Atención a estas recomendaciones:

   Usar bloqueador solar durante todo el año (invierno o verano), de preferencia que sea de uso dermatológico, no cosmético, y a más factor de protección ultravioleta es mejor. Hay diferentes presentaciones, en crema (más graso) o en gel (más hidratante y se absorbe más rápido). Se puede combinar con cremas o serums hidratantes de uso diario para hacer más fácil y rápida su aplicación. Luego del bloqueador y el hidratante diario se aplica el maquillaje.
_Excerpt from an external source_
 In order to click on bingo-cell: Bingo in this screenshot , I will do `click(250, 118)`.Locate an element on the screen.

-    Nunca dormir con maquillaje en el rostro, para limpiarlo se pueden aplicar aceites, leches limpiadoras o agua con un gel ideal para el rostro. Evitar usar jabón de manos o corporal, que no sea para el rostro, ya que puede producir mayor sequedad.

-    Usar maquillaje de buena calidad y que no esté vencido.
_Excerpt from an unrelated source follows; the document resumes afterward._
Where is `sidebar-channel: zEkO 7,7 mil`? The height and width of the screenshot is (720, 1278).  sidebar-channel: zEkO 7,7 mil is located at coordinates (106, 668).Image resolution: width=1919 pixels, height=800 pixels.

-    Al lavarse el rostro evitar refregar y secar muy enérgicamente. Lo ideal es secar en toques el excedente de agua y dejar que la piel absorba la humedad para mantener el cutis aún más hidratado.

-    Exfoliar el rostro 1 o 2 veces por semana, para eliminar las células muertas de la superficie y permitir una mejor acción y absorción de las cremas o serums hidratantes.

-    Siempre aplicar las cremas en el rostro de manera ascendente, hacia arriba, haciendo suaves masajes circulares con los pulpejos de los dedos. Hay que estimular el drenaje linfático en el rostro para eliminar líquido inflamatorio y sustancias de desecho, favorecer la irrigación sanguínea y mejorar el tono muscular para evitar la hipotonía del músculo y la flacidez. En Japón existe el “Masaje Eishodo”, bastante practicado y muy efectivo para mejorar el tono y la firmeza de la piel. Podrían ponerlo en práctica.

-    Algunos productos naturales también son bastante efectivos en cuanto al mantenimiento de una buena piel, así tenemos al aceite de coco que hidrata y tiene antioxidantes que previenen el daño precoz, se puede usar de noche si no se tiene una piel muy grasa, mascarillas de café y té verde también previenen el daño ocasionado por los radicales libres que aceleran el envejecimiento. El aloe vera o la sábila es un perfecto aliado para hidratar, se utiliza la pulpa como mascarilla o en extractos para ingerir, combinándolos con los jugos.

   Una dieta correcta es básica, recordar que el alimento es la energía que ingresa a nuestro cuerpo, mientras de mayor calidad sea es mejor. Hay que preferir las fuentes de antioxidantes en los que se incluyen los beta carotenos y la vitamina C, como los cítricos, además de los aceites esenciales como el aceite de oliva o los frutos secos.  

-    Hidratación continua con agua, infusiones o refrescos naturales, limitar el consumo de azúcar y sal.

   Evitar exponer la piel al sol directamente, y además del uso del bloqueador solar es bueno usar una protección física adicional como un sombrero y lentes con protección ultravioleta para evitar el daño ocular.

La piel es el órgano más extenso de nuestro cuerpo, nos genera protección y cumple una serie de funciones que permiten que nos conectemos con nuestro entorno a través de las sensaciones como el dolor, la temperatura, la vibración, entre otros. Hay que aprender a cuidarla y ser conscientes de la importancia que tiene el mantenerla saludable.